Kate Chopin's narrative style in The Awakening can be categorized as realism, with its focus on the banalities of everyday life and the consequences of social norms.

Chopin's admiration for the French short story writer Guy de Maupassant is evident in The Awakening, yet another example of the enormous influence Maupassant exercised on nineteenth century literary realism. Chopin's novel bears the hallmarks of Maupassant's style: a perceptive focus on human behavior and the complexities of social structures.

However, Chopin's style could more accurately be described as a hybrid that captures contemporary narrative currents and looks forward to various trends in Southern and European literatures.

Mixed into Chopin's overarching nineteenth century realism is an incisive and often humorous skewering of upper class pretension, reminiscent of direct contemporaries such as Oscar Wilde, Henry James, Edith Wharton, and George Bernard Shaw.

Also evident in The Awakening is the future of the Southern novel as a distinct genre, not just in setting and subject matter but in narrative style. Chopin's lyrical portrayal of her protagonist's shifting emotions is a narrative technique that Faulkner would expand upon in novels like Absalom, Absalom! and The Sound and the Fury.

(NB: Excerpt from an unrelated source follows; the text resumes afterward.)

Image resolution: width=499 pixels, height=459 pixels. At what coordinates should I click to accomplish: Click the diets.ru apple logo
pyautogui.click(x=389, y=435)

Alternately (almost contradictory), the stark absence of sentimentality and the uncluttered nature of the plot look forward to the stories of Eudora Welty and Flannery O'Connor and the plays of William Inge, while Edna Pontellier's emotional crises and her eventual tragic fall look ahead to the complex female characters of Tennessee Williams's plays.

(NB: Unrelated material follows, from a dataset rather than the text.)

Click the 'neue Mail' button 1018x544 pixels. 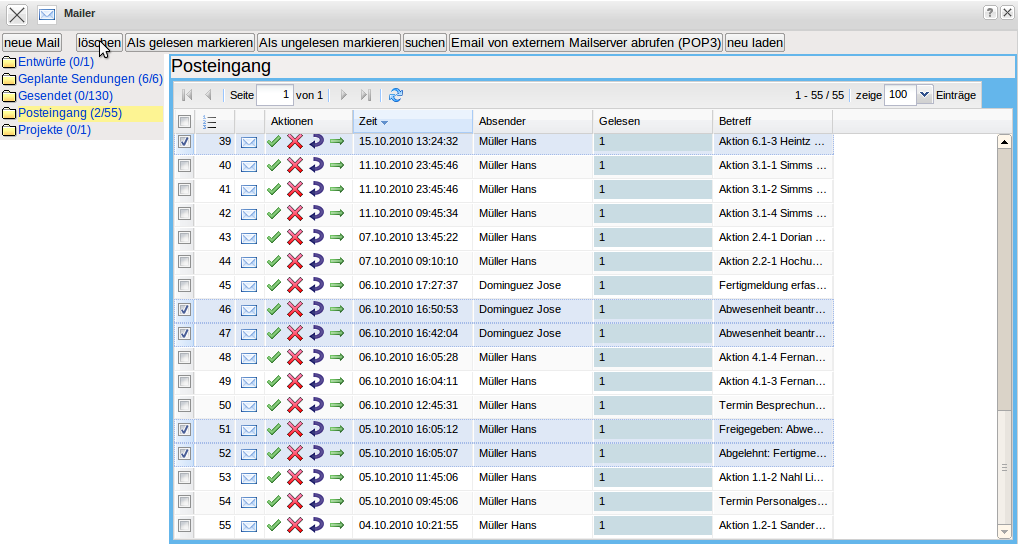(32, 43)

Aspects of Chopin's style also prefigure the intensely lyrical and experimental style of novelists such as Virginia Woolf and the unsentimental focus on female intellectual and emotional growth in the novels of Sigrid Undset and Doris Lessing.

Perhaps Chopin's most important stylistic legacy is the detachment of the narrator. Not only does the narrator treat women's issues without condescension, they offer neither an assessment of nor an opinion on the protagonist's behavior. This is wholly at odds with the contemporary Victorian tendency toward narrative judgment and editorial commentary. The narrator neither cheers on nor condemns Edna. The reader is left to assess the protagonist's decisions, which is arguably the novel's boldest stylistic choice. Edna swims her life away. she committed suicide, but well planned it, so that it can all look like a real bad accident.